Autre enjeu : l'équité fiscale. Le rapport insiste sur l'inadaptation de la fiscalité aux évolutions du secteur et sur la grande instabilité des taxes et notamment de la taxe sur les surfaces commerciales (Tascom). Celle-ci a augmenté de plus de 600% en dix ans sans empêcher la généralisation des grandes surfaces, alors que son produit n'est plus affecté à la revitalisation commerciale. Le sénateur propose tout simplement de la supprimer dans le cadre de la baisse des impôts de production décidée par le gouvernement et de prévoir une compensation intégrale par l'Etat de la baisse des recettes des collectivités qui en résulterait. Il estime aussi qu'il faut lancer rapidement une "réflexion transpartisane" sur la réforme de la fiscalité pesant sur le commerce et notamment sur sa composante foncière. Il renvoie aussi au débat au niveau européen sur la taxation des géants du numérique.

Un assouplissement des règles plutôt qu'un moratoire

Concernant l'implantation des commerces, le sénateur préconise un assouplissement des règles relatives à la modernisation de l'existant plutôt qu'un moratoire sur les surfaces commerciales. "Le commerce n'est responsable que d'environ 5% de l'artificialisation des sols (contre 42% pour le logement et 30% pour les infrastructures de transport), précise le rapport, dès lors, un moratoire sur les surfaces commerciales aurait un impact minime en termes écologiques mais significatif d'un point de vue économique", argue Serbe Babary, alors que l'idée préconisée par la convention citoyenne pour le climat et reprise par Emmanuel Macron trouve une traduction dans le projet de loi "Climat et Résilience". Le moratoire est une "fausse bonne idée", estime le sénateur, car il empêcherait toute évolution de l'offre commerciale rendue nécessaire par la prise en compte des transformations démographiques, économiques et sociales. "Le combat n’est en effet plus, depuis plusieurs années, celui des grandes surfaces contre le petit commerce de centre-ville. Aujourd’hui, c’est celui du commerce physique contre les pure players numériques", souligne le Sénat.

Le rapport recommande la mise en place d'ici l'été 2021 d'une consultation sur la simplification des règles d'urbanisme commercial qui ne répondent pas à des objectifs environnementaux, pour inciter à privilégier l'utilisation du bâti commercial existant plutôt que la création de nouvelles surfaces. Dans ce domaine, une réflexion sur les évolutions possibles du contenu et de la formulation des critères d'appréciation d'un projet soumis à autorisation est proposée, qui pourrait être confiée à la commission de concertation du commerce (3C).
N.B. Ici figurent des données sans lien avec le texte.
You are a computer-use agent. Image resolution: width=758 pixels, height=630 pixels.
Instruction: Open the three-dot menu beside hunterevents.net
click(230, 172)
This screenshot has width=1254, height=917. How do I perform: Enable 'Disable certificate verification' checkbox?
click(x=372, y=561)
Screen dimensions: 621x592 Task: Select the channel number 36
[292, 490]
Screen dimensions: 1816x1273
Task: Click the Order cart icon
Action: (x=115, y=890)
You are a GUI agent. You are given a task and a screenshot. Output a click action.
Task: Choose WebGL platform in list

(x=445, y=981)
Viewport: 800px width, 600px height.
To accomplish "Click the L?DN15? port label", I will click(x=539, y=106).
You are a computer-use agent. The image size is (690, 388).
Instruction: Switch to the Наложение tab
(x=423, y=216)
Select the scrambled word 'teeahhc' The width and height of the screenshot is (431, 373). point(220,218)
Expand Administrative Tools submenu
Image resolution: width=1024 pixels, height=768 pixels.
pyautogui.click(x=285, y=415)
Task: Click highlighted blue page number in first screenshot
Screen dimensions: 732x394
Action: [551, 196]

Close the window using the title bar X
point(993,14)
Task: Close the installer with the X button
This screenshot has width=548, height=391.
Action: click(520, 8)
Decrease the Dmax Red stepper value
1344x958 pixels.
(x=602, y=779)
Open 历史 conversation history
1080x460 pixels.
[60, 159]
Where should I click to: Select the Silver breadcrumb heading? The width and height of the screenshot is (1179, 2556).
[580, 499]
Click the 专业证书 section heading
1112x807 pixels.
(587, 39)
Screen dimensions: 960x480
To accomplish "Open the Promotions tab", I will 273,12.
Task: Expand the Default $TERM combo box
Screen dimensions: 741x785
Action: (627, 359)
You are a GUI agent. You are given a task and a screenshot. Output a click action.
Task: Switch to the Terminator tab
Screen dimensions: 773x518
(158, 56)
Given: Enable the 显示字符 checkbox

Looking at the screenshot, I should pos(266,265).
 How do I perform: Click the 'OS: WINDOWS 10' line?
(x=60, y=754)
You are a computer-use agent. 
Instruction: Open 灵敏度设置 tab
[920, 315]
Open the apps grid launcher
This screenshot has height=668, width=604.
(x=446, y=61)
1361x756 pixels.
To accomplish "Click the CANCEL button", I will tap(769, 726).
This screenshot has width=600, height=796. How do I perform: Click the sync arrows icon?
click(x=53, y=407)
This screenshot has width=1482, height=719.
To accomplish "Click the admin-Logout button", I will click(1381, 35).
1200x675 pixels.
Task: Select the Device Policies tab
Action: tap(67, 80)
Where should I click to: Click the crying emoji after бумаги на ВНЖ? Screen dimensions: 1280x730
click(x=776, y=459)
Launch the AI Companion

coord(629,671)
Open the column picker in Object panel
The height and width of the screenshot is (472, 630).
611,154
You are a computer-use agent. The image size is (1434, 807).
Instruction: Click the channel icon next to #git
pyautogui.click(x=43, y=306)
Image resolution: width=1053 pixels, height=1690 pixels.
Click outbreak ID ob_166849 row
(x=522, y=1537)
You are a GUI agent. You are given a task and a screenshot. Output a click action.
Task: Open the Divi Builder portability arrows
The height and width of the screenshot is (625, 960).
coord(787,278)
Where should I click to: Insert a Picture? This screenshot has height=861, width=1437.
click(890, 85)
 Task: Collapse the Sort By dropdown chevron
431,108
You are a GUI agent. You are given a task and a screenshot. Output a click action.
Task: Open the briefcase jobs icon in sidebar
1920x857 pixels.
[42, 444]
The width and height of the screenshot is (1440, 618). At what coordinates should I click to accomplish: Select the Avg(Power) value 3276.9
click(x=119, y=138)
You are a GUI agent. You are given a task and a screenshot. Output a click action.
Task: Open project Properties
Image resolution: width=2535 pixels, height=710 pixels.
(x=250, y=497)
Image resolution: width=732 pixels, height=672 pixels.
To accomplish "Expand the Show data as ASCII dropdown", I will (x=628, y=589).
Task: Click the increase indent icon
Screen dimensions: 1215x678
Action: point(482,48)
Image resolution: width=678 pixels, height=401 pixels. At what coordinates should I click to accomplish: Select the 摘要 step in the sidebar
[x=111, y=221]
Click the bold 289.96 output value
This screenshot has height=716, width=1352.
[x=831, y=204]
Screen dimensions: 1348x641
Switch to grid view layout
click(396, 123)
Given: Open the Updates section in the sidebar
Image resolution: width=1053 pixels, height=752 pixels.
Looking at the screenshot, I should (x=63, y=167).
Le sénateur estime en outre nécessaire de clarifier la notion d'artificialisation et de friche. Il invite à effectuer un recensement des friches, commerciales, artisanales, industrielles (ce que préconisait déjà un rapport de l'Assemblée fin janvier).

Autoriser les secteurs qui le souhaitent à ouvrir le dimanche

Le rapport propose d'assouplir les règles d'ouverture des magasins le dimanche. Le ministre de l'Economie pourrait ainsi autoriser les secteurs d'activité qui le souhaitent à ouvrir, par arrêté, après consultation des fédérations professionnelles et des syndicats. Les commerces situés hors zone touristique internationale pourraient bénéficier d'une dérogation au travail de nuit et ouvrir jusqu'à minuit, s'ils disposent d'un accord d'entreprise, d'une convention ou d'un accord collectif de branche mentionnant les contreparties accordées aux salariés.

Le rapport fait enfin un aparté sur les enjeux logistiques estimant qu'il faut "renforcer la sensibilisation des élus locaux" notamment lors de l'élaboration des documents de planification territoriale et "définir une stratégie logistique nationale, déclinée par région et/ou par intercommunalité, associant les élus locaux, les professionnels de la logistique, le réseau consulaire, et les fédérations professionnelles du commerce".